Quando a relação amorosa vira pedra de tropeço


Eu respeito muito quem está amando. Principalmente, os jovens que chegaram a uma certa idade ou pessoas que tiveram relacionamentos anteriores fracassados. Para uns, é uma possibilidade de começar de novo. Para outros, uma oportunidade para tentar ser feliz. O problema é quando se namora a pessoa errada. Para quem teve um primeiro fracasso, é horrível fracassar outra vez. Ninguém deveria desperdiçar uma segunda chance. Mas, desperdiça, sim - e com mais freqüência que gostaríamos de perceber. Para quem está namorando e sente que o parceiro - ou parceira - está impedindo ou tentanto impedir seu relacionamento com o Senhor a melhor saída é: 1) conversar francamente sobre fé, cristianismo, espiritualidade. Deixe a pessoa expor, sem esconde-esconde, suas crenças. Não queira impor sua fé a ninguém. A igreja católica tentou isso com a inquisição e veja no que deu. 2) Faça uma projeção e avalie se você será feliz com uma moça ou um rapaz que ama "conversar com mortos", "venerar imagens de escultura" ou, ainda como exemplo, "ter uma visão de mundo onde tudo é pecado, menos ser fariseu". Se a resposta te assombrar, acabe o relacionamento. Uma quebra-de-braço antes do casamento pode virar uma guerra atômica depois dele. 3) Ninguém precisa ser infeliz para fazer o parceiro ou a parceira feliz.

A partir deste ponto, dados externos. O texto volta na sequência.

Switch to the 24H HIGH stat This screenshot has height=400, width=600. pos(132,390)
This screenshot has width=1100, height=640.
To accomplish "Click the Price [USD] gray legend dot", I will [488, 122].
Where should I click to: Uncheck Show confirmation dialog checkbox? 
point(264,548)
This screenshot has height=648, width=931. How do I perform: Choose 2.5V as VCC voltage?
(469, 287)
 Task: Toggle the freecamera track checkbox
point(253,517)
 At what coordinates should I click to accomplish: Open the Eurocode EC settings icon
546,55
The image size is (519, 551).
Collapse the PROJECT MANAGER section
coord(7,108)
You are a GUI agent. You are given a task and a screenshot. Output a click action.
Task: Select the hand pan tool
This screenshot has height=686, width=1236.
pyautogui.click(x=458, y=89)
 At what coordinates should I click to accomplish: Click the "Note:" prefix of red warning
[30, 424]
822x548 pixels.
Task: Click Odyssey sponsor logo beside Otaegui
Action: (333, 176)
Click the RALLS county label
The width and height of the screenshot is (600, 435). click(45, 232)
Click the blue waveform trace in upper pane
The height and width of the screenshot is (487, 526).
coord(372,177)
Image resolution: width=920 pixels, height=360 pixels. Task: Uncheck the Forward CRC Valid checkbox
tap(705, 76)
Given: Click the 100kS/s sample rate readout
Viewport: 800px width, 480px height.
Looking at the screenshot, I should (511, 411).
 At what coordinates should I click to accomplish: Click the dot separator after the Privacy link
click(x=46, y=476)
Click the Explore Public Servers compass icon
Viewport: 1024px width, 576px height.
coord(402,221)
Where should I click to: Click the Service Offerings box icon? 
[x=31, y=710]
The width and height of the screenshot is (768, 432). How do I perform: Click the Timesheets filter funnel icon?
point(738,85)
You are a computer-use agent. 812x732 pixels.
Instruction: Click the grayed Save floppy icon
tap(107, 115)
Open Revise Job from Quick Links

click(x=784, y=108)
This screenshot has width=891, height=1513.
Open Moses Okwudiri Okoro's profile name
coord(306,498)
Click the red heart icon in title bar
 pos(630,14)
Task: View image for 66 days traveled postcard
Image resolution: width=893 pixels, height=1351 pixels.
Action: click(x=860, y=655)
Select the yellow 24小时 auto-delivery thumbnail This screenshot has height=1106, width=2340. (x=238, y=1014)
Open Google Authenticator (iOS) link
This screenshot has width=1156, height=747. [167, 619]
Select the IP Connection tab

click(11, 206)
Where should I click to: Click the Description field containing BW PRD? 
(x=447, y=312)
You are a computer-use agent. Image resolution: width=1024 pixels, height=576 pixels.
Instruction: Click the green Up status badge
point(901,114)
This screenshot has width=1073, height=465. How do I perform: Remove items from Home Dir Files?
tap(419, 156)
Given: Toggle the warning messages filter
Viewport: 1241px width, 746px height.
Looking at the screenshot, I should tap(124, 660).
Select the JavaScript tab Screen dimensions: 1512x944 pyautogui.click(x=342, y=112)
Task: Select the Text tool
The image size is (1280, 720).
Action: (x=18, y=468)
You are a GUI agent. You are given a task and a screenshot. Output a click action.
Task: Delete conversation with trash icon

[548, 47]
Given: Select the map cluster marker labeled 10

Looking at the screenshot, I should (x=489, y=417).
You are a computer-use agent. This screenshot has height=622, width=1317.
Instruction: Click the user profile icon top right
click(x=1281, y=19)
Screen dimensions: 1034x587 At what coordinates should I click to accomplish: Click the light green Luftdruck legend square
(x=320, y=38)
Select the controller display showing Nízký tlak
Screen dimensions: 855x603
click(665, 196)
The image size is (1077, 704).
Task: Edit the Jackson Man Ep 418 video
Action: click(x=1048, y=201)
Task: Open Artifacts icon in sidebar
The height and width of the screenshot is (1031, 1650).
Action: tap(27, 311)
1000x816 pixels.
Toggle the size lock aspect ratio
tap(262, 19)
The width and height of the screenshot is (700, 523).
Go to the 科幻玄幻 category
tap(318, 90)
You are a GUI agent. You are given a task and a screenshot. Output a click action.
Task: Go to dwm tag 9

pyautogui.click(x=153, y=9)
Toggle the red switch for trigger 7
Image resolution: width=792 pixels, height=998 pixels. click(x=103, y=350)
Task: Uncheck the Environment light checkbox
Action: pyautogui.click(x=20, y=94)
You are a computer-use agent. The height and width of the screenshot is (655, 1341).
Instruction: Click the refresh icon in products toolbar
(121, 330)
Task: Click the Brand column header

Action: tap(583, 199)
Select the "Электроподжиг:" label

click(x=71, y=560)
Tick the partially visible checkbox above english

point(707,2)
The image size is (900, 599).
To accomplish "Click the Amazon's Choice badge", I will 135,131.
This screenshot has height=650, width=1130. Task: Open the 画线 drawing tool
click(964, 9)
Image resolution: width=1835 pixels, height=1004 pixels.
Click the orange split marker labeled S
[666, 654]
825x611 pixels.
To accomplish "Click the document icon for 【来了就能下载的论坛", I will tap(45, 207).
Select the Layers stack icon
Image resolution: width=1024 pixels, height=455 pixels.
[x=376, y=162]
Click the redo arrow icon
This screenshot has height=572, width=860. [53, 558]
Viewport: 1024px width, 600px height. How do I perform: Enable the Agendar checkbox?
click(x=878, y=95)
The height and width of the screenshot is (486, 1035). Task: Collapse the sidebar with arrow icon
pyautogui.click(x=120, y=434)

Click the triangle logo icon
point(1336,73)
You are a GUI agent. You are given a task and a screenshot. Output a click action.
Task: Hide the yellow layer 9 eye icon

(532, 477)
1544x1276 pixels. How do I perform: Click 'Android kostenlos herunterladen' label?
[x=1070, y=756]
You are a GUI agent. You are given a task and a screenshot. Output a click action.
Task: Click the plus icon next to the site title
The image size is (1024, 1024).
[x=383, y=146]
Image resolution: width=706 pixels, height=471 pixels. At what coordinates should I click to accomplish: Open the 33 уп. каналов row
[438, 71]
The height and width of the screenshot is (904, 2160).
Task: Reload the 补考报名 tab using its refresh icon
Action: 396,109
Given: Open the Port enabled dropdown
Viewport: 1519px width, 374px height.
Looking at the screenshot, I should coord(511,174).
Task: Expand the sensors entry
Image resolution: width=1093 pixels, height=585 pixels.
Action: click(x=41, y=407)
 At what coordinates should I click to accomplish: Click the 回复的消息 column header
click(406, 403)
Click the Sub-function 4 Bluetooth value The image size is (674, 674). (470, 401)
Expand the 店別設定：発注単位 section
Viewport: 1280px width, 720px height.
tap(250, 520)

Um relacionamento deve gerar felicidade recípocra. Se o preço da felicidade de quem você ama é fazer você infeliz, pule fora agora mesmo. Isso não é amor. Quem ama tem prazer em ver todo o potencial do outro. Quem se ama, faz do outro terra arrasada. Religião nunca fez bem a ninguém. Num namoro, a divergência sobre ela consegue piorar o que sozinha já é um flagelo.